» EXERCISE PROMPT: Under this line is some data; print exactly the lines from the one containing "How do I perform: Open" through its last line, without pictures.

Records from a dataset:
++++++
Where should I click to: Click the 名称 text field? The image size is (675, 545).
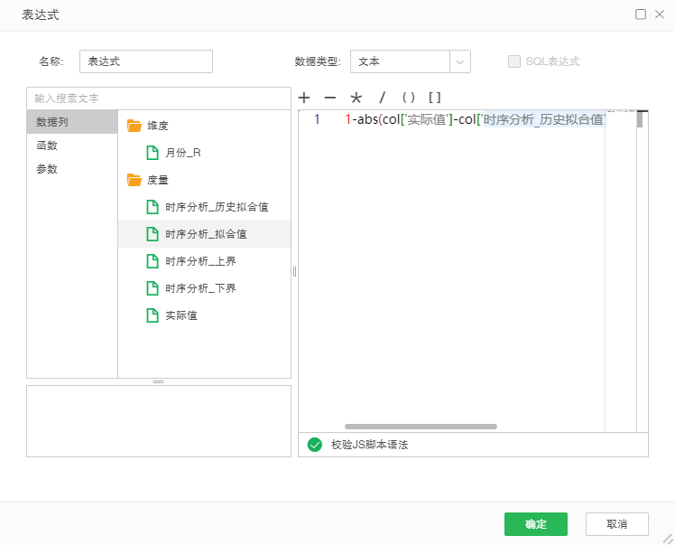(x=146, y=61)
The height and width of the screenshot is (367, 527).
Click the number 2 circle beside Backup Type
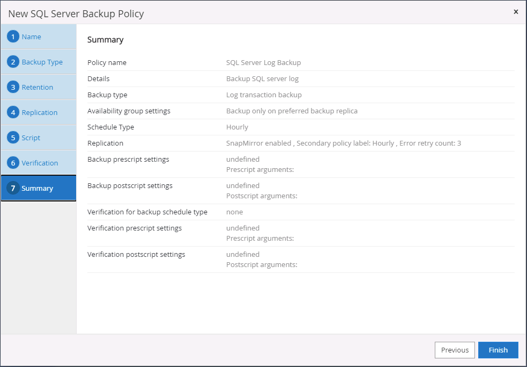click(13, 62)
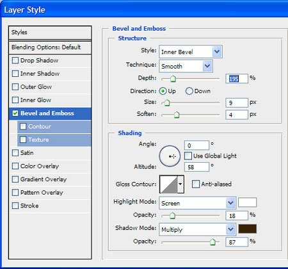The height and width of the screenshot is (269, 288).
Task: Click the shadow Opacity slider handle
Action: tap(212, 242)
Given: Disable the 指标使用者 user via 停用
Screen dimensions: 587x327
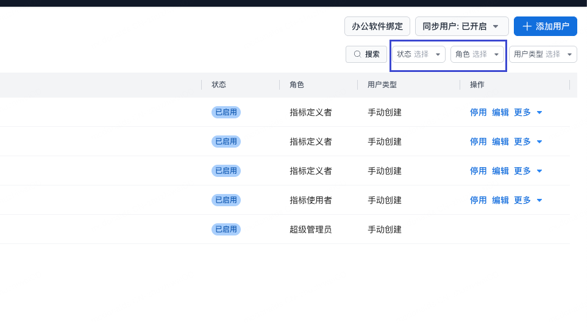Looking at the screenshot, I should point(478,200).
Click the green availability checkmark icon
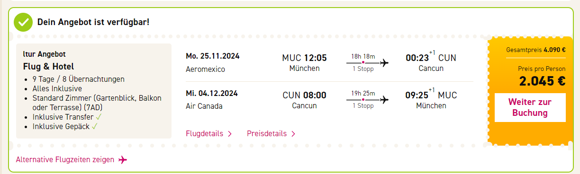This screenshot has height=174, width=580. pyautogui.click(x=23, y=22)
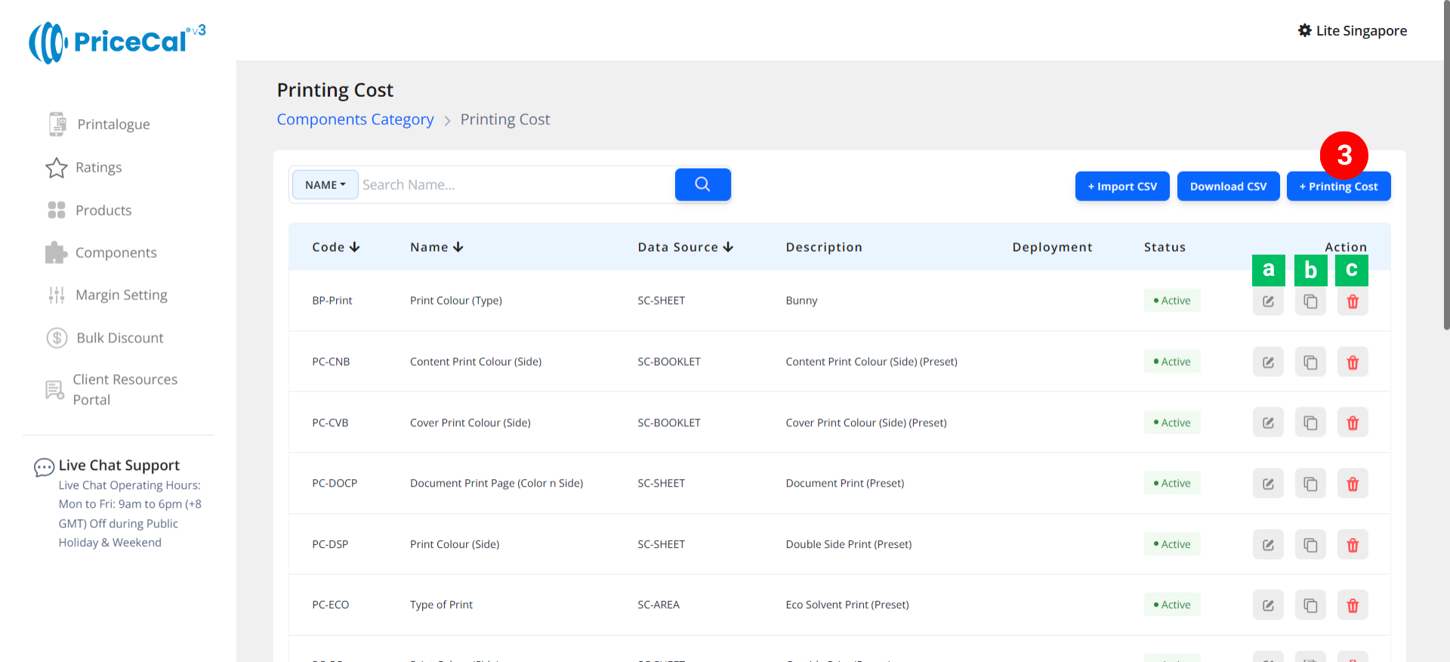Go to Margin Setting in sidebar
This screenshot has width=1450, height=662.
tap(121, 295)

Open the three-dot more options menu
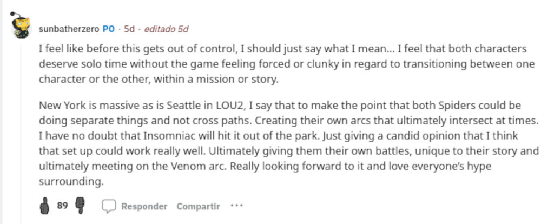(x=236, y=206)
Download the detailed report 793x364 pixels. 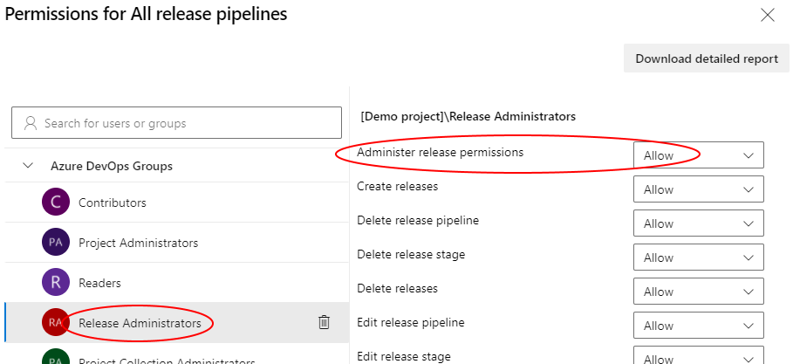tap(706, 58)
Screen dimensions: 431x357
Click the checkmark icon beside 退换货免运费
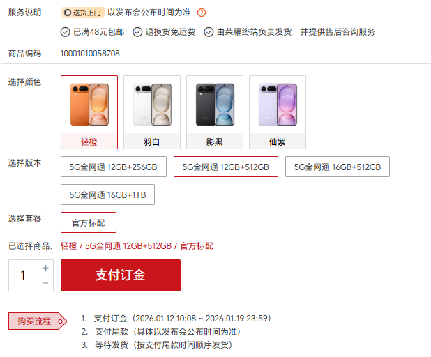[x=137, y=32]
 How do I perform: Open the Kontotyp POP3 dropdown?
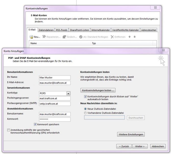coord(68,94)
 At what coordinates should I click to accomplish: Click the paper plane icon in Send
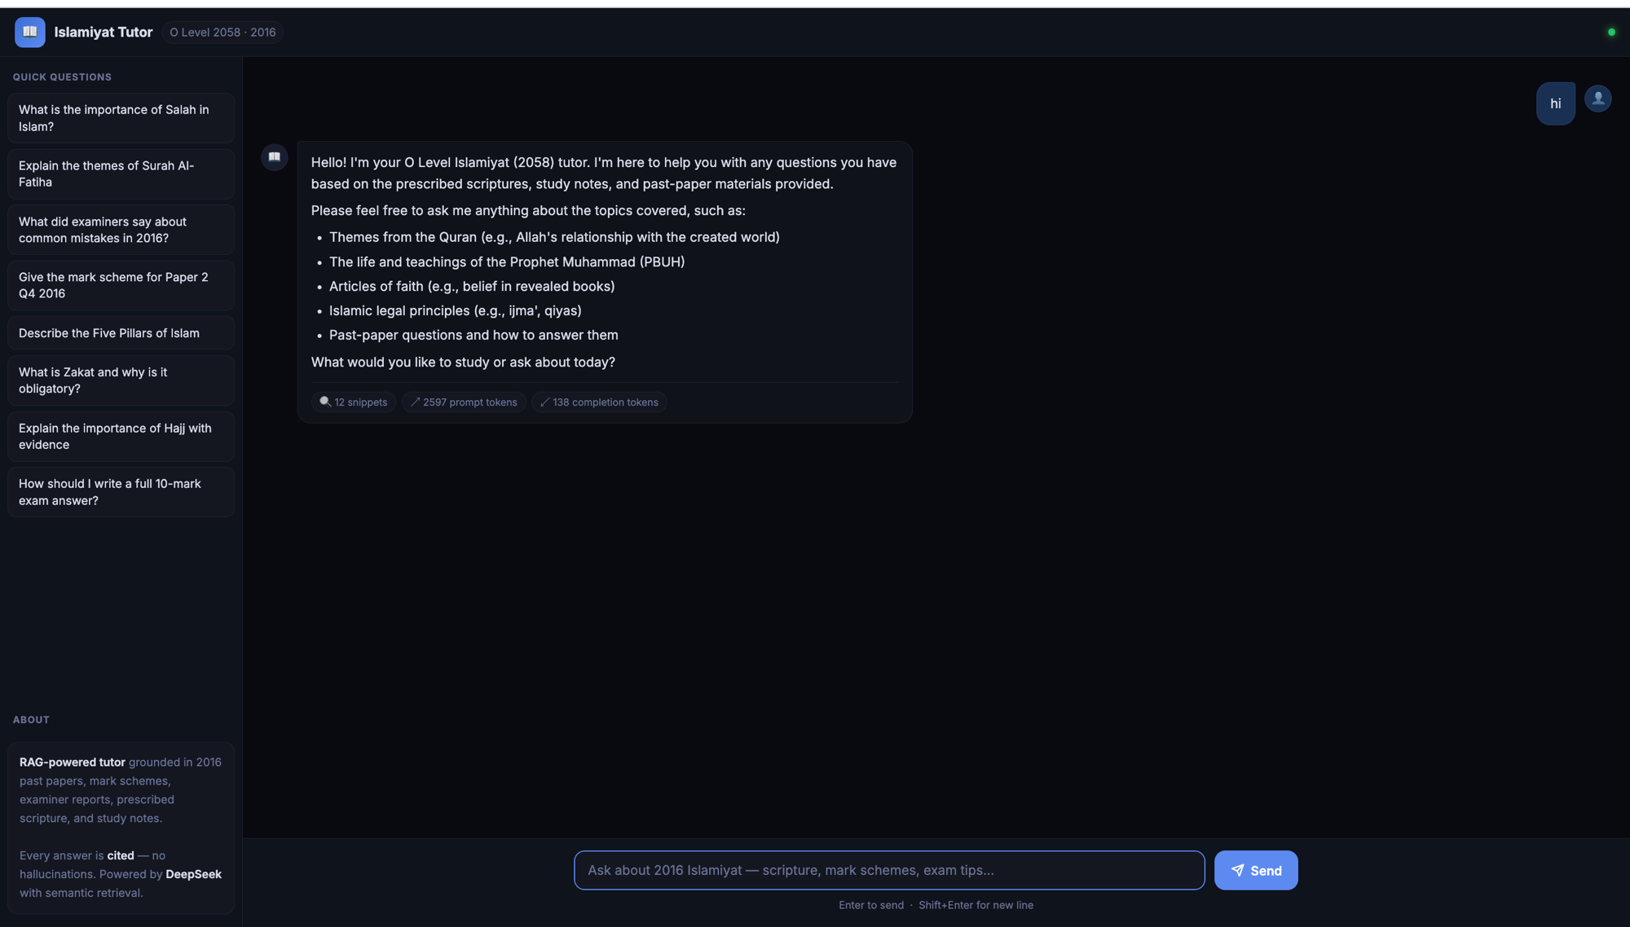[x=1237, y=870]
++++++
» RESPONSE TO THE EXERCISE:
 How do I perform: Open the Kontotyp POP3 dropdown?
coord(68,94)
 At what coordinates should I click to accomplish: Click the paper plane icon in Send
[x=1237, y=870]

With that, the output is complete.